WAKTU

JEDA

Kamis, 30 Januari 2014

Tentang Lomba kritik sastra, resensi buku dan Cerita 10 Pendekar yang Perkasa

Oleh: Edy Firmansyah*)

Buku bisa jadi seteru, juga bisa jadi sekutu. Itulah mengapa banyak orang tua mengatakan buku adalah pengalaman yang bisu. Ia memberi hikmah juga peringatan akan upaya pecah belah hanya lewat jahitan kata-kata di bundelan kertas.

Begitulah, lamat-lamat saya ingat sebuah cerita. Entah dari buku yang saya baca waktu kecil atau dari cerita bapak saya. Tentang 10 pendekar silat yang tak tertandingi. Mengelilingi wilayah-wilayah demi tugas suci; menegakkan kebenaran, membumi hanguskan kejahatan lewat kelebatan pedang. Sepuluh pendekar itu kemudian tiba di sebuah desa yang nyaris rata dengan tanah. Sebagian besar penduduknya meregang nyawa dilalap api. Satu dua orang berhasil selamat. Tapi dengan luka sayatan dan luka bakar parah. Dari beberapa orang itu sepuluh pendekar tau pelakunya: kaisar. Alasannya pembumihangusan itu; desa itu adalah pembangkang. Menolak membayar upeti dan menolak menyerahkan perawannya untuk jadi pemuas birahi.

Sepuluh pendekar itu serasa menemukan musuh terbesarnya; kekuasaan. Tak ada kata lain, kebenaran harus ditegakkan pedang harus dihunuskan pada segala yang keji hati. Maka dideraplah kuda mereka menuju istana. Tapi tentara kerajaan terlalu besar jumlahlah untuk ditumbangkan dengan sepuluh orang pendekar. Sepuluh pendekar itu mundur, mengatur strategi menaklukkan sang kaisar jahat itu. Milisi rakyat dibentuk. Latihan perang diberikan. Menuju sebuah jalan; menaklukkan kaisar busuk, membebaskan diri dari penindasan.

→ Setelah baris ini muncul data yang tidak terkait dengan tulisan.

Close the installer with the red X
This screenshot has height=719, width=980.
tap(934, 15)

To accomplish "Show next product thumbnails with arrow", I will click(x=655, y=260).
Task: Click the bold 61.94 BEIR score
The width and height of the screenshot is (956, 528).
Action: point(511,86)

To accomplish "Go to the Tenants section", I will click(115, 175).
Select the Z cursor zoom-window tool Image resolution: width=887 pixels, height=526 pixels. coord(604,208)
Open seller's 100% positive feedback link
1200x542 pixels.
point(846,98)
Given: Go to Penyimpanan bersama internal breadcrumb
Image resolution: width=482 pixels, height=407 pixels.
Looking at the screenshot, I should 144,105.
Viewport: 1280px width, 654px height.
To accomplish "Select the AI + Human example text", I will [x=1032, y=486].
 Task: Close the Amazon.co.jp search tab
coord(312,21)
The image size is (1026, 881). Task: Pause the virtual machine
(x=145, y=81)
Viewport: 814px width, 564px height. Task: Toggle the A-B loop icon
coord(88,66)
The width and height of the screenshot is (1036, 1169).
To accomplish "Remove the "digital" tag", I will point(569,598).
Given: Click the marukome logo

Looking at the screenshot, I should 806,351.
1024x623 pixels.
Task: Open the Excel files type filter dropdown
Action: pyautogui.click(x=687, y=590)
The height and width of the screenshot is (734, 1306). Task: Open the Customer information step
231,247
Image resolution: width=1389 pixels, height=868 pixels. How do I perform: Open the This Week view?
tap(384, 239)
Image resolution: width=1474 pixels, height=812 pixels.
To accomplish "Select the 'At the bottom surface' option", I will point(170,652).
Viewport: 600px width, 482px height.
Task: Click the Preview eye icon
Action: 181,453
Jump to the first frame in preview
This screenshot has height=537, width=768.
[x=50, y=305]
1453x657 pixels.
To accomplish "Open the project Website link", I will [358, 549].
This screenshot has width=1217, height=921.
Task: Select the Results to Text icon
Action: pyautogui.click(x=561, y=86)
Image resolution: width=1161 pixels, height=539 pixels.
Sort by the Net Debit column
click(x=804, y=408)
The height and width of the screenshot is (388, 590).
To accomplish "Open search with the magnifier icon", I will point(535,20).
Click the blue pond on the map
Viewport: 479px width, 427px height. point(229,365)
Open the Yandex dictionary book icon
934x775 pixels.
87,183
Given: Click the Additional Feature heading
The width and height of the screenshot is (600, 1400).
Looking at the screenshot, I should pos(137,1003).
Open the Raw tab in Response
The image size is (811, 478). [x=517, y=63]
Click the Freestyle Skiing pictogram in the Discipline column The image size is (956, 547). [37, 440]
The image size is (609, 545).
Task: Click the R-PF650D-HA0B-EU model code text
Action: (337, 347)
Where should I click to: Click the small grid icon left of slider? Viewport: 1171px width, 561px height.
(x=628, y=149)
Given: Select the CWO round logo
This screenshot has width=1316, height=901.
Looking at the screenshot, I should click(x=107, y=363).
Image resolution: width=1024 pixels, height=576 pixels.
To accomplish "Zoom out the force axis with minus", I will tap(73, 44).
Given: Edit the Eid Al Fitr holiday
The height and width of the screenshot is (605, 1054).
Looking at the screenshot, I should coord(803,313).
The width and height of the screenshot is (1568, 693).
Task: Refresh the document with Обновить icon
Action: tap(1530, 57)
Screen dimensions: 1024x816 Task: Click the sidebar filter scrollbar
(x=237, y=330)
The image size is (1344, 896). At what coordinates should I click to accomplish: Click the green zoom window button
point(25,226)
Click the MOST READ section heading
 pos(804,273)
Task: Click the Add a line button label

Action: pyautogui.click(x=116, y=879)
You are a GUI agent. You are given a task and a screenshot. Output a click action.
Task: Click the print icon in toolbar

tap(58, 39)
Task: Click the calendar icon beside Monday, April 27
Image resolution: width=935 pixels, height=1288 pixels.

Tapi kaisar tak tinggal diam. Dia menyusun siasat. Membuat sayembara. Siapa yang bisa membunuh satu saja dari sepuluh pendekar itu akan dijadikan raja. Sayembara dengan hadiah yang luar biasa. Maka bisa ditebak, pertempuran tak lagi bergerak di selingkaran pusat kekuasaan, yang diburu sekarang adalah sepuluh pendekar. Tapi tak ada yang sanggup mengalahkan persatuan. Tak ada yang sanggup mematahkan sepuluh pendekar yang terikat tali persaudaraan. Tapi kerakusan kekuasaan bisa menghancurkan persatuan. Atas nama jalan menegakkan kebenaran, atas nama menggulingkan kaisar sang sepuluh pendekar bertempur satu sama lain. Persaudaraan runtuh. Perang melawan kebajikan berubah menjadi perang menumbangkan saudara seiring sejalan.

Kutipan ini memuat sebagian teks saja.